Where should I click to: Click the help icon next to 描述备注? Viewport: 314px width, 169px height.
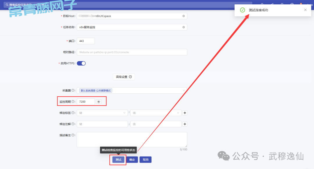73,135
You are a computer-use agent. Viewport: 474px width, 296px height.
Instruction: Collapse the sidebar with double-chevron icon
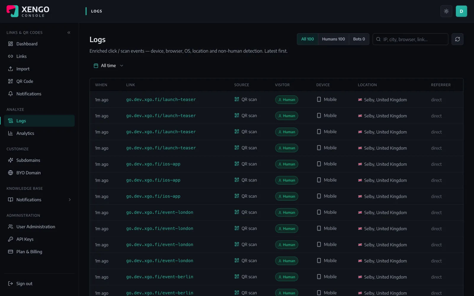[69, 33]
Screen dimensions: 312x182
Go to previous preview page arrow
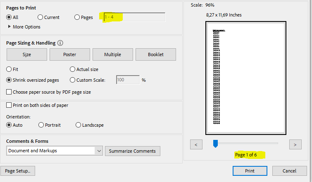[x=196, y=144]
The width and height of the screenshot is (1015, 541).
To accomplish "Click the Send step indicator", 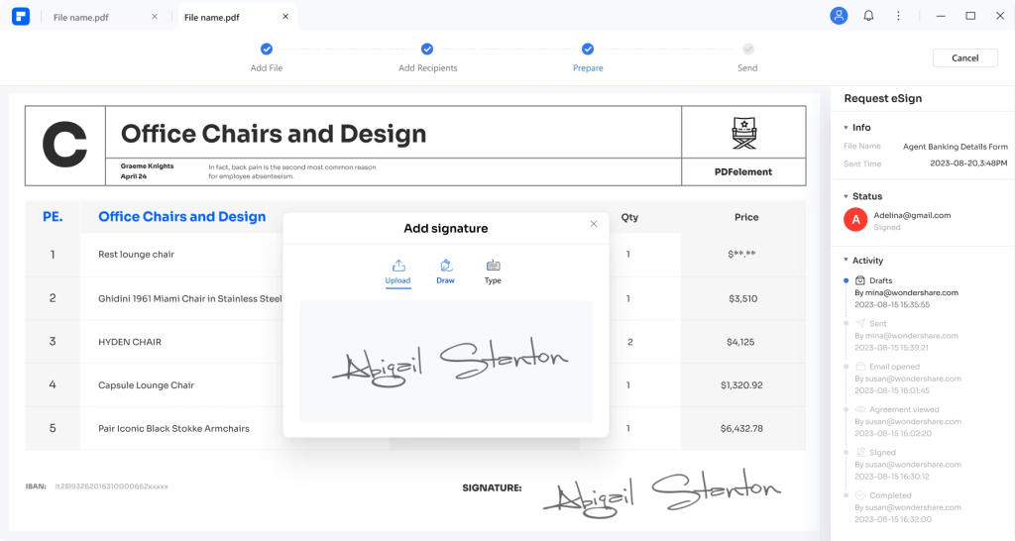I will [747, 49].
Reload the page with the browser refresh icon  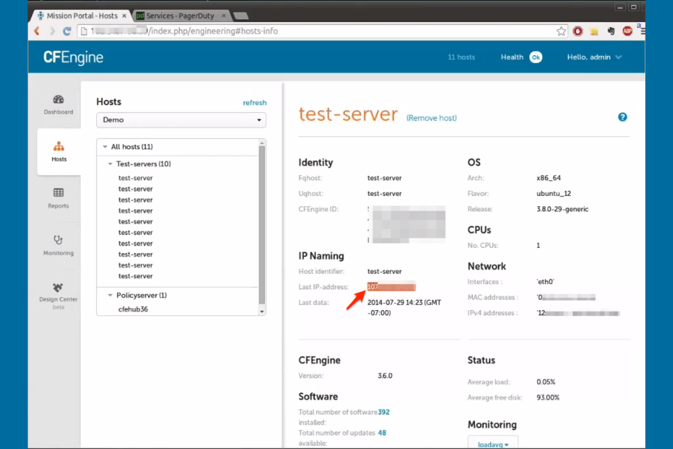tap(67, 31)
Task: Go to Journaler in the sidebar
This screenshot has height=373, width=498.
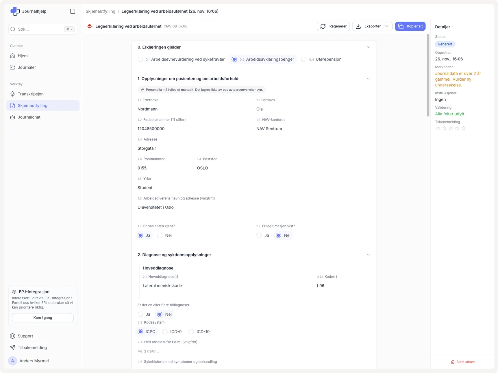Action: click(x=27, y=67)

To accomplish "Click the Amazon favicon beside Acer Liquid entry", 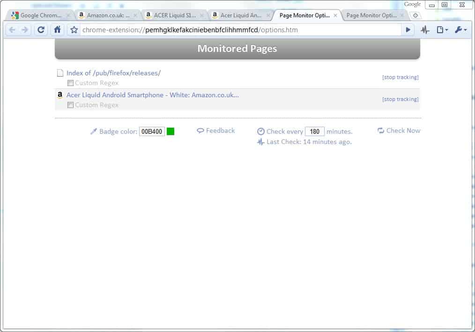I will click(x=59, y=95).
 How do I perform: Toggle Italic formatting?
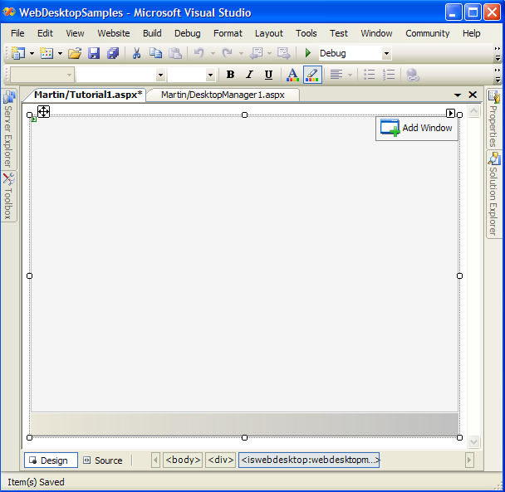tap(249, 75)
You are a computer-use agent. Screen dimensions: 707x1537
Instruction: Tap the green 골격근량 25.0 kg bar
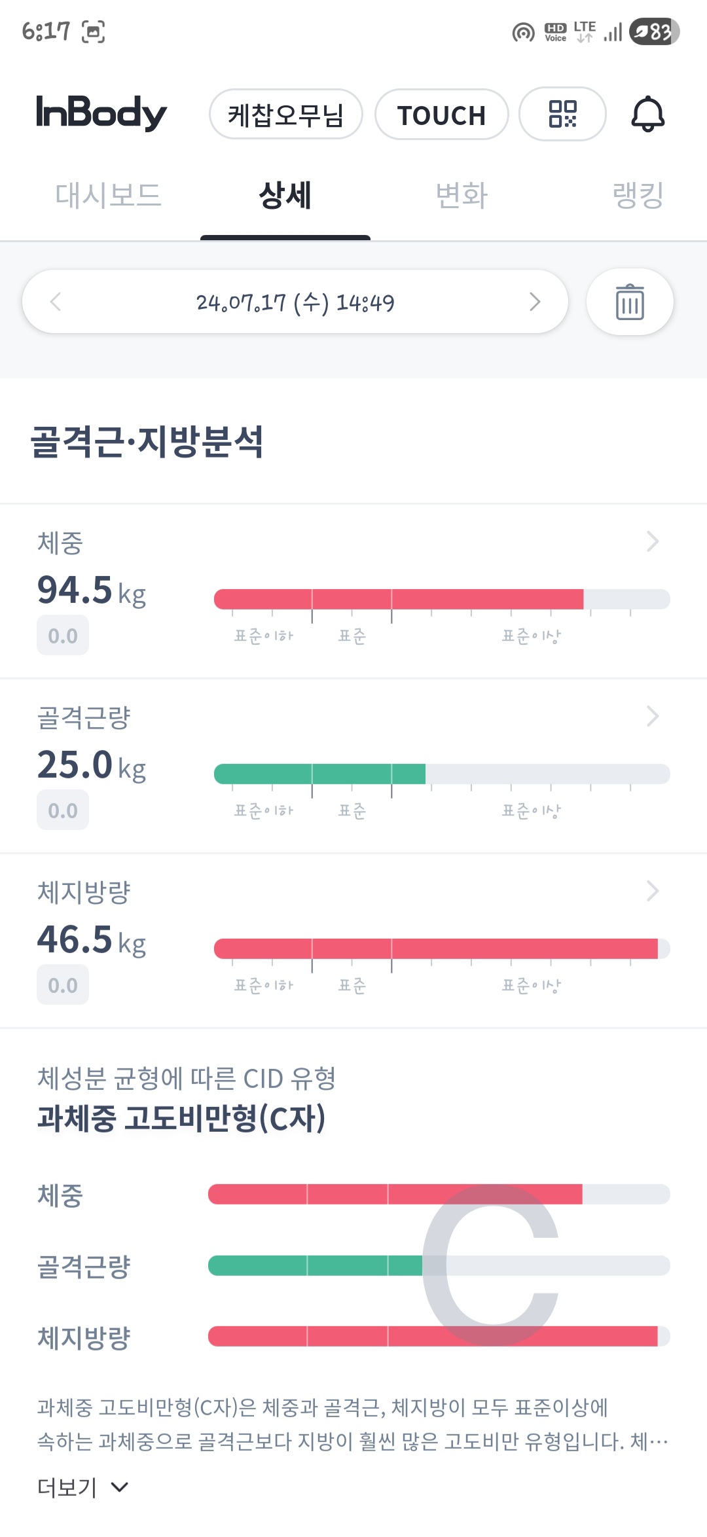(x=319, y=774)

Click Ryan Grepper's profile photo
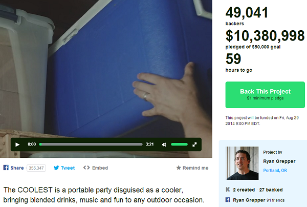243,163
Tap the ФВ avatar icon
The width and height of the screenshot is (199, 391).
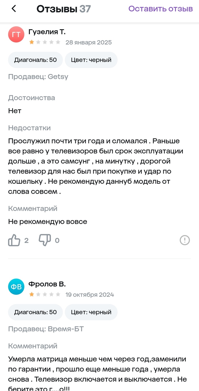(x=16, y=287)
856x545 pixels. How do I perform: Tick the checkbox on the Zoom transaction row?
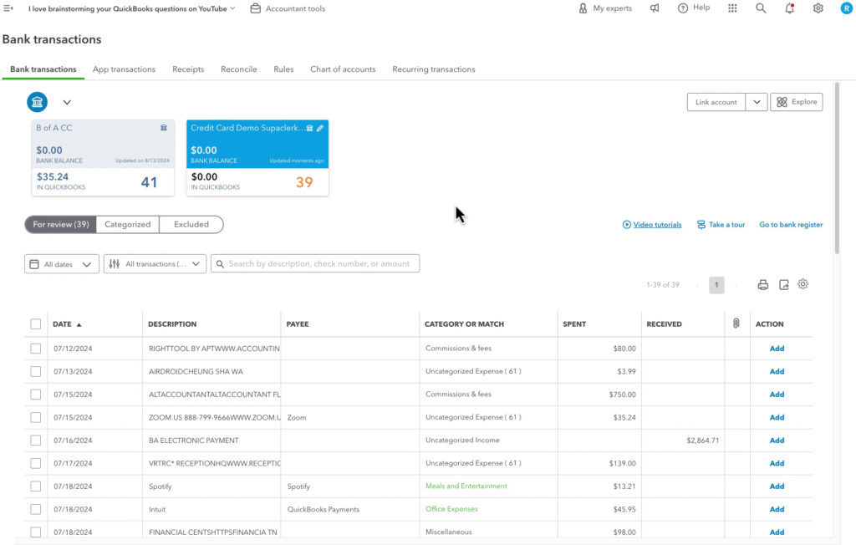(35, 417)
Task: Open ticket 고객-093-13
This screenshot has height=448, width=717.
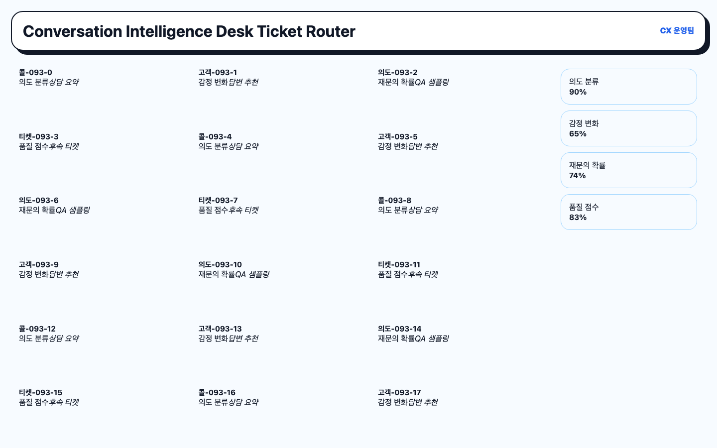Action: 228,334
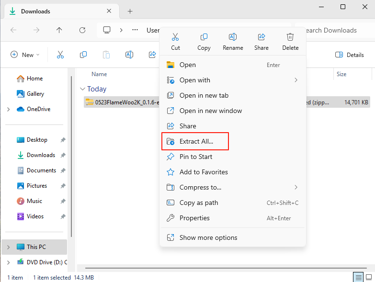Click the Share icon at context menu top
Screen dimensions: 375x282
coord(261,37)
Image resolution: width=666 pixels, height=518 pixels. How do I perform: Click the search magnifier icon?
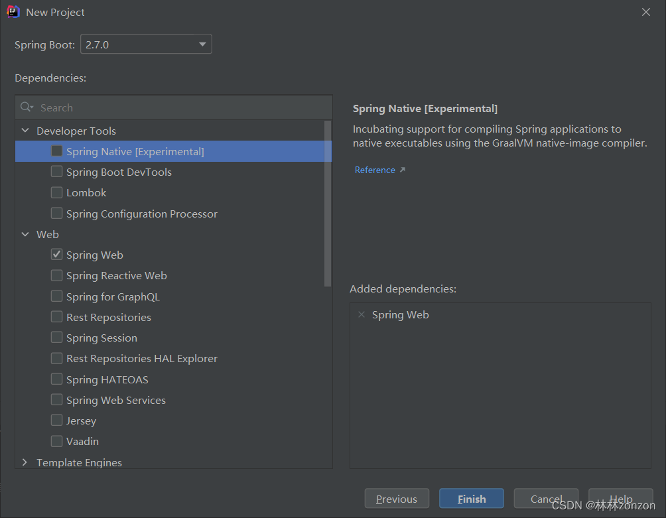click(27, 107)
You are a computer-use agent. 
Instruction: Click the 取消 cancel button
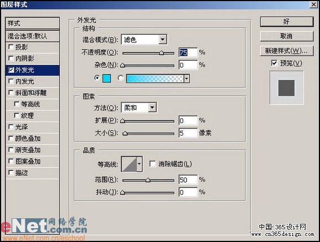tap(287, 36)
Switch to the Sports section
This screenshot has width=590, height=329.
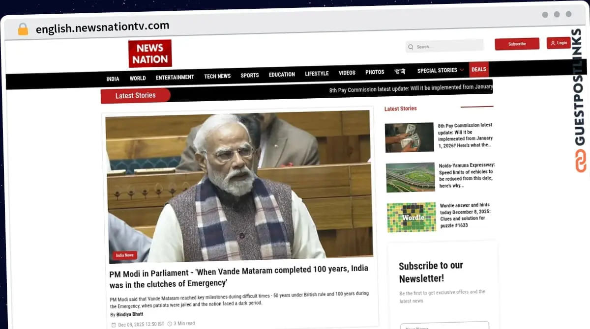pyautogui.click(x=249, y=75)
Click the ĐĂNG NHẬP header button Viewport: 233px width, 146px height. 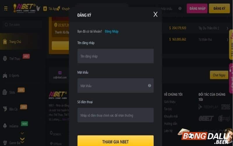point(197,8)
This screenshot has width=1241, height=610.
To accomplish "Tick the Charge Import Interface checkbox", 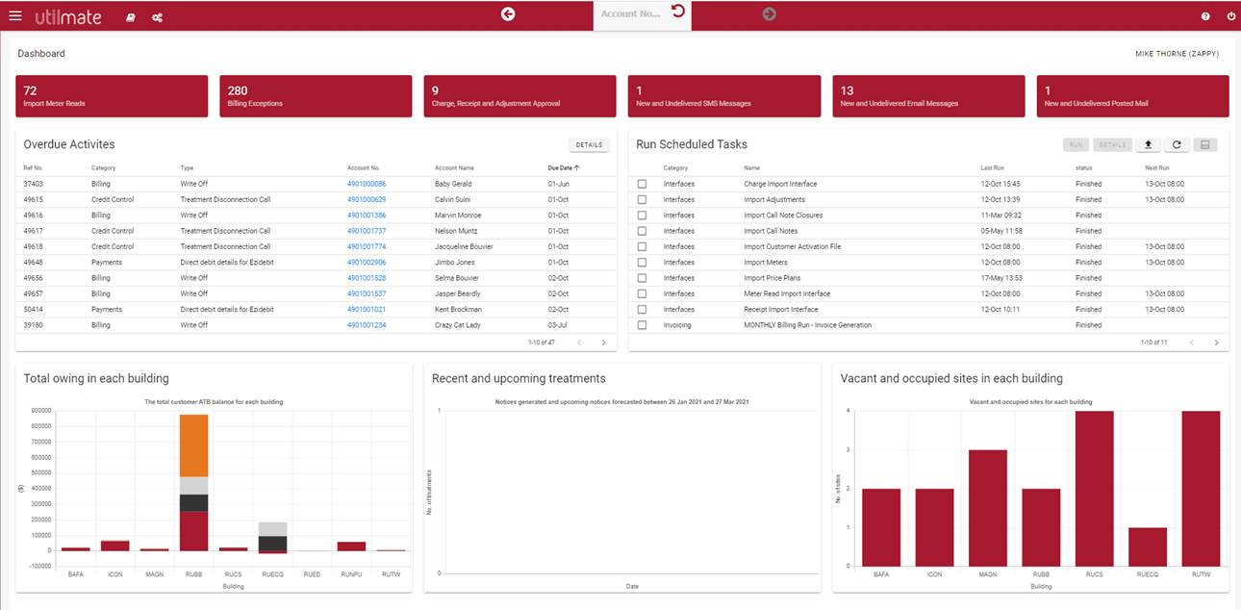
□ □ □ □ □
Assignment: Lines holding "Task" are the ones to copy; find all of them in the listing.

Written solution:
Task: Go to Journaler in the sidebar
Task: Open ticket 고객-093-13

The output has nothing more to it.